> Extracted records
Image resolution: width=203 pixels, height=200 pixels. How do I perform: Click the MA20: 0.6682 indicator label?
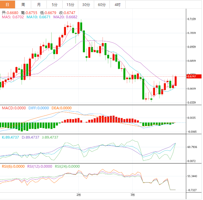click(65, 17)
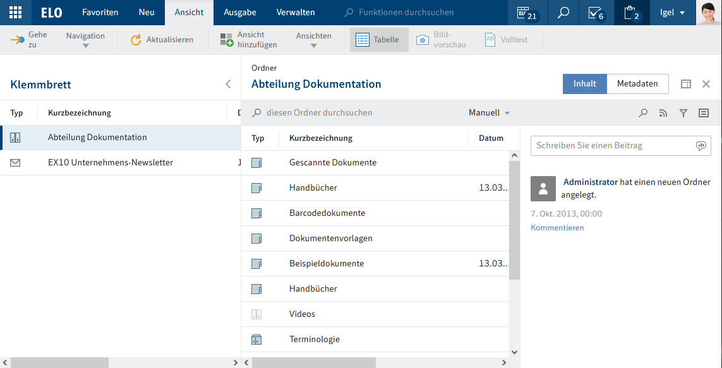The width and height of the screenshot is (722, 368).
Task: Open the tasks icon with badge 6
Action: pyautogui.click(x=595, y=13)
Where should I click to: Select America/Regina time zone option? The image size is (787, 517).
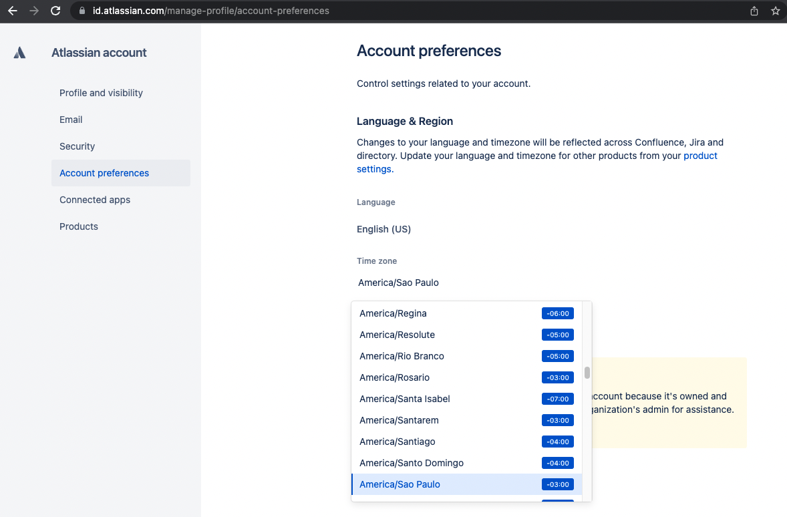[x=393, y=313]
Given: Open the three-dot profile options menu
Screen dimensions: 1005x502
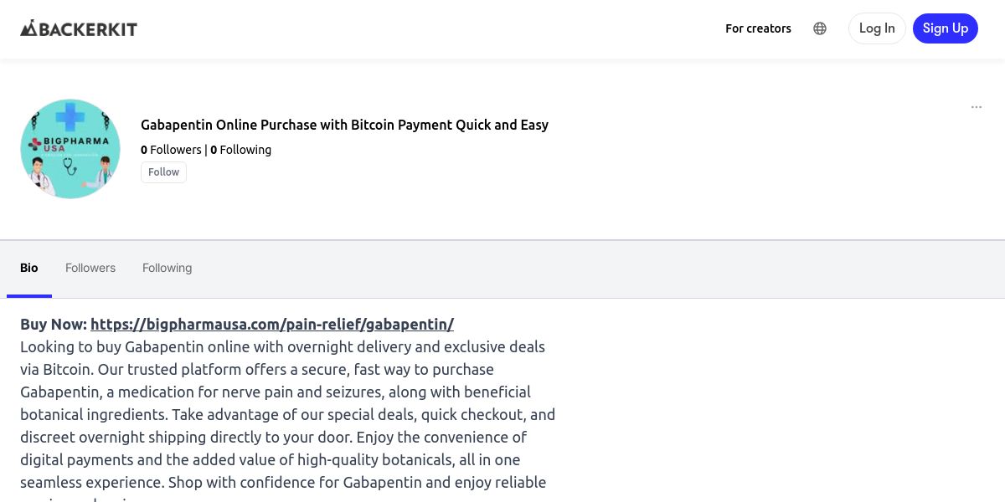Looking at the screenshot, I should click(x=976, y=107).
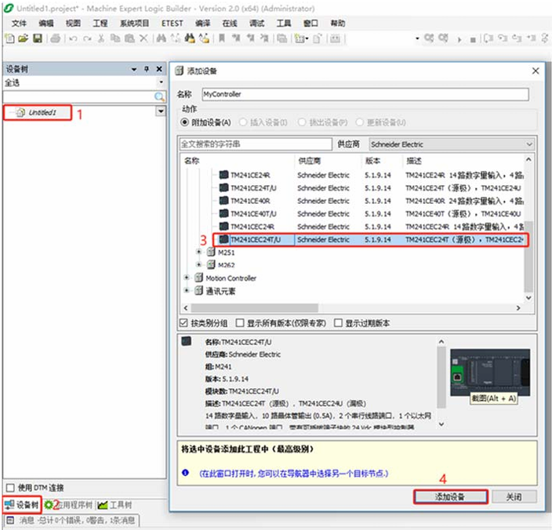Image resolution: width=552 pixels, height=530 pixels.
Task: Click the search magnifier in device tree
Action: 159,96
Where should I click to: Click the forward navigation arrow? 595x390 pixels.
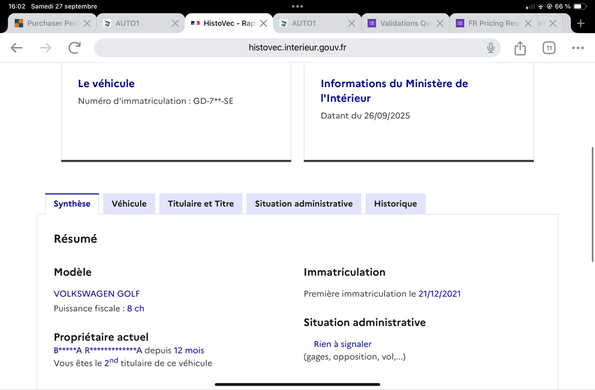tap(45, 48)
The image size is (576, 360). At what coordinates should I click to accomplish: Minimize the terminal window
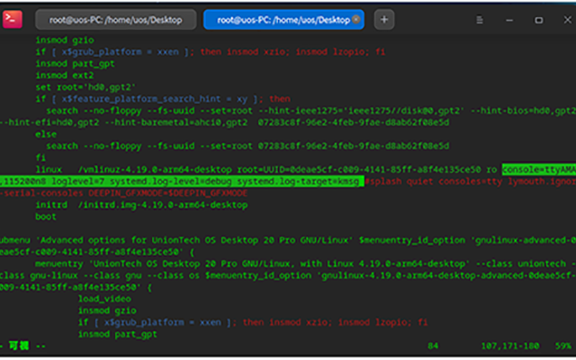(x=509, y=18)
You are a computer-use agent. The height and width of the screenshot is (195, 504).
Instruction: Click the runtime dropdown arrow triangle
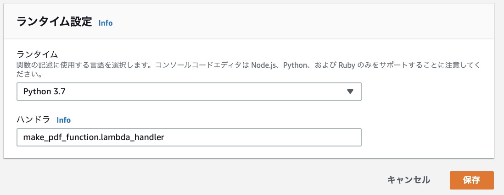click(350, 92)
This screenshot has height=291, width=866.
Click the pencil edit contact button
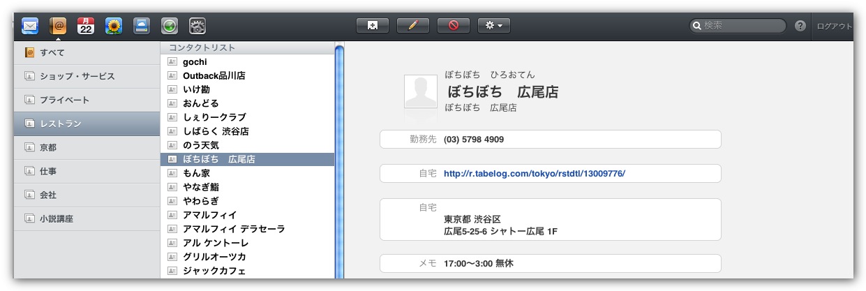(412, 26)
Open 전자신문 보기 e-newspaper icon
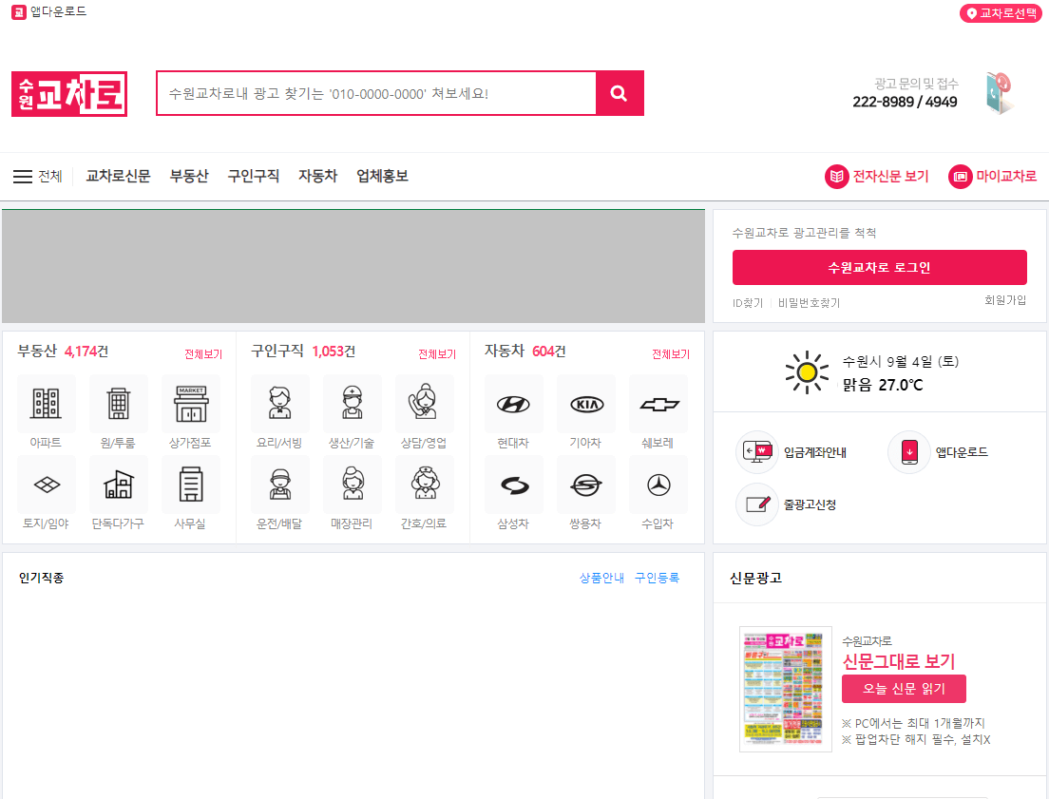 tap(837, 177)
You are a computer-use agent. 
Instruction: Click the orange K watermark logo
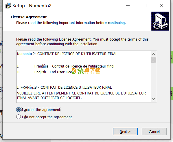click(74, 71)
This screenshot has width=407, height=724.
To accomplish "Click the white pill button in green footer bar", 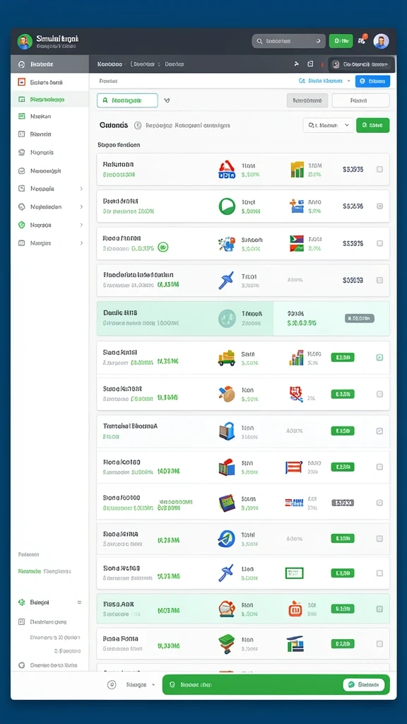I will pyautogui.click(x=364, y=684).
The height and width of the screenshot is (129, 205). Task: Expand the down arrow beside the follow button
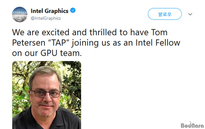(190, 14)
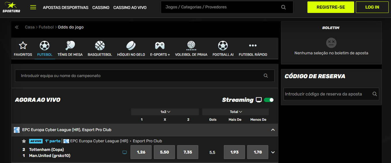Screen dimensions: 391x163
Task: Expand more markets for Tottenham match
Action: coord(273,152)
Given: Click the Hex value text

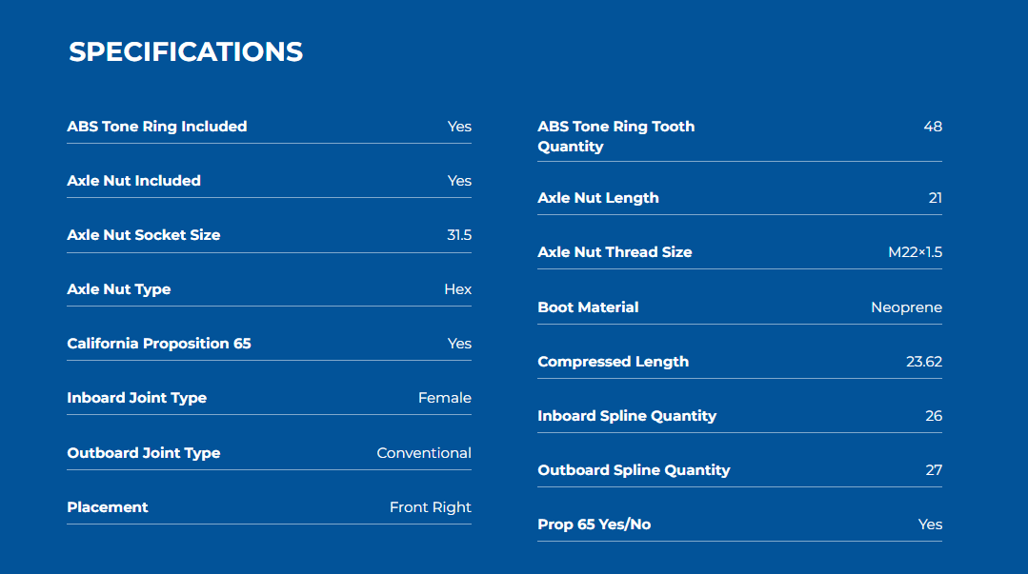Looking at the screenshot, I should pyautogui.click(x=457, y=289).
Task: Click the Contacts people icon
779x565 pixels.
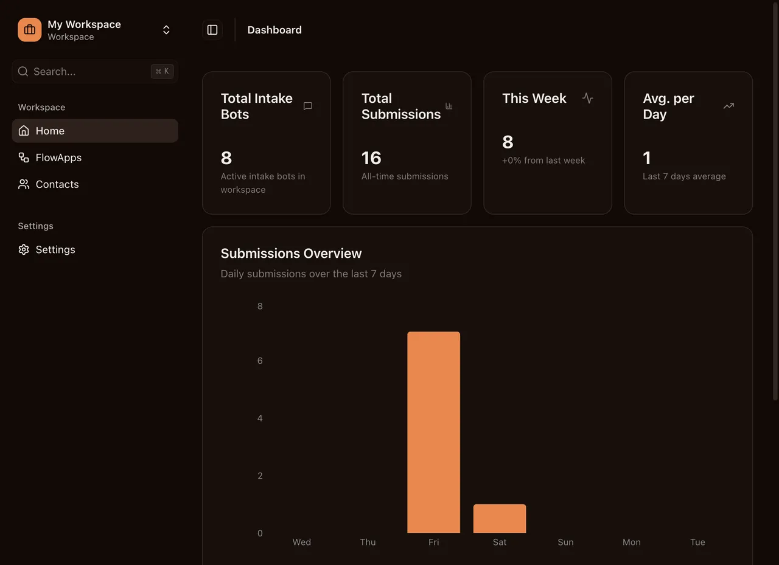Action: (23, 184)
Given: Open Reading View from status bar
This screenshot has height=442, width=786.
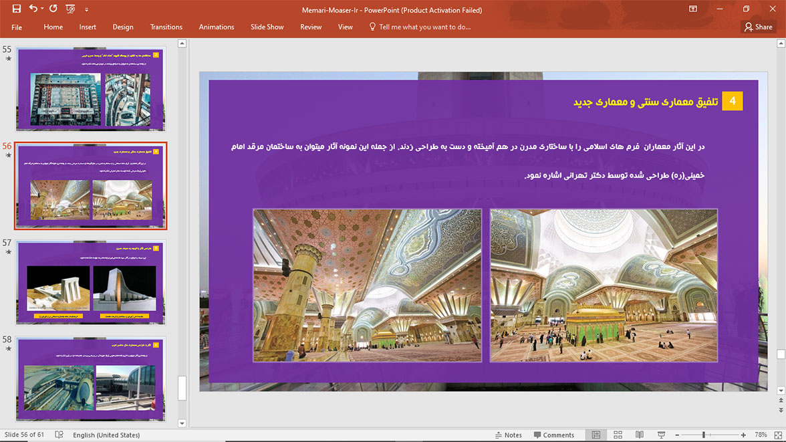Looking at the screenshot, I should [x=640, y=435].
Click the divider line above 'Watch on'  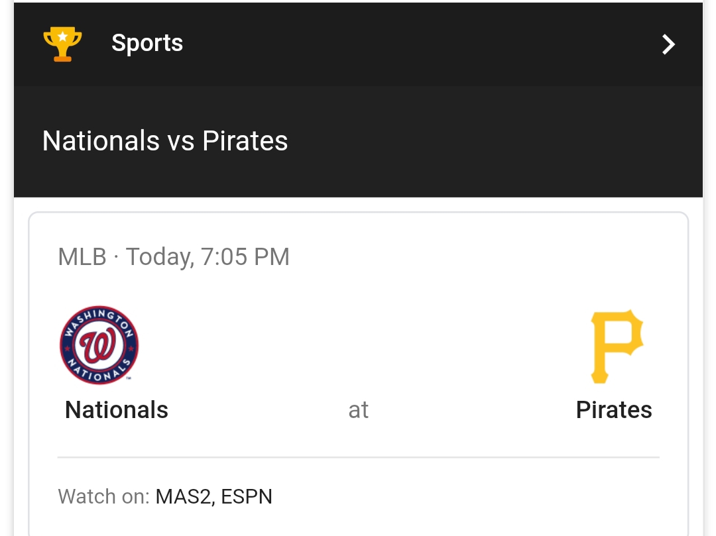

> What is required
The lines to be transcribed are those from the first line of the data above through the line holding "Given: Open the", inclusive; copy them exactly and only, leaving out the pictures.

> Exercise answer
Image resolution: width=203 pixels, height=200 pixels. How do I perform: Click the MA20: 0.6682 indicator label?
click(65, 17)
The width and height of the screenshot is (722, 368).
Task: Open the tasks icon with badge 6
Action: pyautogui.click(x=595, y=13)
Where should I click to: Select America/Regina time zone option? The image size is (787, 517).
[x=393, y=313]
Given: Open the three-dot profile options menu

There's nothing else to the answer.